TRIBUNA LIBRE

Fernando Jáuregui

Escritor y periodista. Analista político


Invertir en Sánchez, invistiéndole

Pedro Sánchez, que este martes tras reunirse con la presidenta del Congreso Meritxell Batet, anunciará la fecha de la sesión de investidura, se presenta a él mismo como la única solución. Y, por tanto, comunica al país entero, comenzando por Podemos y luego siguiendo por Ciudadanos y el Partido Popular, que es o él o el caos, así que nadie debe esperar de él, Sánchez, concesiones a cambio del apoyo a su gobernación de progreso y en solitario.

Investirle es invertir en Sánchez, en ese Gobierno progresista que no nos detalla. Es una inversión, no sé si temeraria, que solo tiene una alternativa: la repetición de elecciones allá por noviembre. Hoy por hoy, Ciudadanos prefiere no invertir: "no es no" a perpetuar al PSOE en La Moncloa, por mucho, dicen los naranjas, que presionen Macron, Garamendi, el Ibex, la mitad de los columnistas políticos y el sursum corda.
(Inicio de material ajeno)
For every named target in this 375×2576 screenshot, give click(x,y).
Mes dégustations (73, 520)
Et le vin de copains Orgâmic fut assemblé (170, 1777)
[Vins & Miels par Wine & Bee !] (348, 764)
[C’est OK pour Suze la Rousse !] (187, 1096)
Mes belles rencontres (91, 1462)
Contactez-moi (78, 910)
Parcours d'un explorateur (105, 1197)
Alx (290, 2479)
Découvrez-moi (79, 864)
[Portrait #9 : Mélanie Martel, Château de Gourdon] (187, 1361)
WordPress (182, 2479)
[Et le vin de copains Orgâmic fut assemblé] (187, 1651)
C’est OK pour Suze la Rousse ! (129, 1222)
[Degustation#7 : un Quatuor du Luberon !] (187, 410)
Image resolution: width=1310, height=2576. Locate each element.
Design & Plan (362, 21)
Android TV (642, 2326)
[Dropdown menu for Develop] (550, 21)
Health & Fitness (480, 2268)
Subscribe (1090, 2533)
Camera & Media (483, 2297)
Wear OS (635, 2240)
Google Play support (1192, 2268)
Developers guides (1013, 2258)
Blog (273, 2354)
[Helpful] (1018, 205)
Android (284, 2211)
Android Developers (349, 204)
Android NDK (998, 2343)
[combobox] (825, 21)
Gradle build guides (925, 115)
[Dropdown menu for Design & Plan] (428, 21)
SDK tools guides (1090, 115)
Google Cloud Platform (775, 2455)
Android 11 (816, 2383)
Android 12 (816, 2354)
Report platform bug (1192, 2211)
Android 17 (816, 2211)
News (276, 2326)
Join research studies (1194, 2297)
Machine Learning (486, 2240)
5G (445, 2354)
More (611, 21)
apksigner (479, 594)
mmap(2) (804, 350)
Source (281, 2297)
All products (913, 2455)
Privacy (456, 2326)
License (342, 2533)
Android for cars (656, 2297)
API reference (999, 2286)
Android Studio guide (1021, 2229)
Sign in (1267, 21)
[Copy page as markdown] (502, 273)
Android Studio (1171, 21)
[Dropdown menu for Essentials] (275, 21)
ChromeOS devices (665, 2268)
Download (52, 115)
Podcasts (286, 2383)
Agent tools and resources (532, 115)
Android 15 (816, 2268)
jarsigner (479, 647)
El Partido Popular, que está en otras condiciones, situaciones y ambiciones, veremos por dónde acaba saliendo, teniendo en cuenta que entre el presidente en funciones y Pablo Casado existe una relación que poco tiene que ver con la ojeriza mutua que Sánchez y Albert Rivera se tienen. De Podemos ya sabemos que lo único que busca son ministerios, única salvación personal para Pablo Iglesias. Y Sánchez, que ya digo, anda en yo, o el diluvio, sabiendo que, si llueve, dicen las encuestas, él no perecería ahogado en unas nuevas elecciones, en las que el voto al PSOE -y al PP- saldría reforzado, en detrimento de los otros tres, es decir, Ciudadanos -sobre todo-, Podemos y Vox.

Vuelta al bipartidismo. ¿Es de eso de lo que se trata, aunque para ello haya que tener políticamente paralizado a este país nuestro medio año más? Bah, total, mientras la economía aguante, que parece que aguanta. 

Puede que la economía aguante, a ver por cuánto tiempo, pero la nuestra es una situación que perjudica a Navarra, a Madrid, a la lucha contra el independentismo catalán, a la lógica contra el fulanismo político, a las reformas pendientes -ahí siguen, tan panchos, el Consejo del Poder Judicial y su presidente, con el mandato vencido hace ya meses-. En términos de patriotismo sorprende que, para facilitar su investidura, o al menos para desprestigiar al "no es no", que él tan bien conoce y tanto ha practicado, Pedro Sánchez no ofrezca contrapartidas: el sacrificio del gran Gabilondo en la Comunidad de Madrid y de la perdedora María Chivite en Navarra, por ejemplo. ¿Llegaría a planteárselo a los otros dirigentes cuando vuelva a reunirse con ellos próximamente en una nueva (¿e inútil?) ronda de contactos? No lo creo, desgraciadamente. Porque la generosidad, como la autocrítica o hasta el sentido común, es lo menos común en el secarral político de esta, sin embargo, gran nación llamada España.

Veremos si este martes la investidura -¿la primera? ¿la definitiva, si algún milagro ocurre?- se fija para el día 16 o el 23, o vaya usted a saber cuándo en este mes de julio que ha llegado y nos sofoca, no solo por la temperatura y por los incendios que nadie apagó en febrero. Nos sofoca, a veces, de bochorno. Simplemente, porque lo que nos está ocurriendo es bochornoso. ¿Invertimos? ¿investimos? ¿Insistimos en más de lo mismo?